The California Community Colleges are vital to closing the projected shortfall of Californians with a postsecondary credential and sustaining the state’s economic competitiveness. Increasing the number of students who pursue and earn certificates and associate degrees in career technical education (CTE) fields is an important component of the postsecondary completion challenge, but one that has been under-emphasized in a system with a strong and historic commitment to its transfer mission. In today’s economy, well-designed CTE programs offer economic security to students and the foundation for further educational and economic gain.
IHELP’s examination of the current CTE mission within the California Community Colleges has resulted in a series of reports, the culmination of which is this systematic study of the degree to which system and state policies, as codified in statute and regulation, are supportive of the mission. With extensive input from faculty and staff in the field (see acknowledgements box), we learned about the challenges facing colleges to design and deliver quality CTE programs that help students earn credentials of value in the workplace. We studied statutes and regulations to identify instances where policies are not ideally aligned with the goals of CTE.

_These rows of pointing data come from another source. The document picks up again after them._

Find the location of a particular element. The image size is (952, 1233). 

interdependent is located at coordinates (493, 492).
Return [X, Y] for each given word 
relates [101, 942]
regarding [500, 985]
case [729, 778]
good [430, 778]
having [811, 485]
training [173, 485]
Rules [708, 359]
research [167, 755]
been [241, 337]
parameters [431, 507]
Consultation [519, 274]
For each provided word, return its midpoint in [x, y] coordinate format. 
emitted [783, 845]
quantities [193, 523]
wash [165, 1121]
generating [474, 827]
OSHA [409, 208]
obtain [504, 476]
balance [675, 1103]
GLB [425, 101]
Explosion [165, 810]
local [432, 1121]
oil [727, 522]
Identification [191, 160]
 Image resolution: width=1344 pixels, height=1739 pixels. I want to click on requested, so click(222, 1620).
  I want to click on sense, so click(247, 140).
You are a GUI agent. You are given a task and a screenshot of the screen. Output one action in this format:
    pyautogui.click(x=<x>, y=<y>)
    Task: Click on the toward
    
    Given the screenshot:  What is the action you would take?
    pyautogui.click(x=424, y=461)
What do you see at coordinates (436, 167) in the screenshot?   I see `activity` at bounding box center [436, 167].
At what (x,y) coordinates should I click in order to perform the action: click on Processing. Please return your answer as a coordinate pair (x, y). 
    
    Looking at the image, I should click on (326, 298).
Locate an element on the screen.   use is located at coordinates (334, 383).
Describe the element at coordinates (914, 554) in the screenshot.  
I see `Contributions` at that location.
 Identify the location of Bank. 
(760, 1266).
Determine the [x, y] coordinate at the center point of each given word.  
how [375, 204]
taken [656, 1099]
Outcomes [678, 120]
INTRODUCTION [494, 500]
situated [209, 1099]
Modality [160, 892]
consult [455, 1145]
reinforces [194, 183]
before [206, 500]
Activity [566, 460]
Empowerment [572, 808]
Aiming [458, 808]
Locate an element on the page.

The policies governing the community colleges were designed with the historically important transfer mission foremost in mind. Policies matter, as they set forth the expectations and create the incentives and rules that influence students’ experiences and outcomes. As the role of the colleges to promote workforce development has become increasingly vital to the state’s economy, it is important to adapt the infrastructure of policies to serve students most effectively, whether or not they are intending to transfer prior to starting a career.
We used the framework depicted in the figure below to impose conceptual order on a highly complex set of issues. As with all four reports in this Career Opportunities series, we defined an effective CTE mission in terms of seven criteria that we derived from a review of the literature on the community college career education mission. Drawing on our findings from all parts of this project, we organized potential barriers to more effective CTE into three recurring themes. We then identified those sections of the Education Code and Title 5 of the Code of Regulations that seemed applicable to the potential barriers. Our analysis produced a set of options for revising policies and adopting new policies that would help to remove barriers to satisfying the criteria for an effective CTE mission. We hope that our suggestions will serve as a resource to the community college system as it continues to work to improve student success.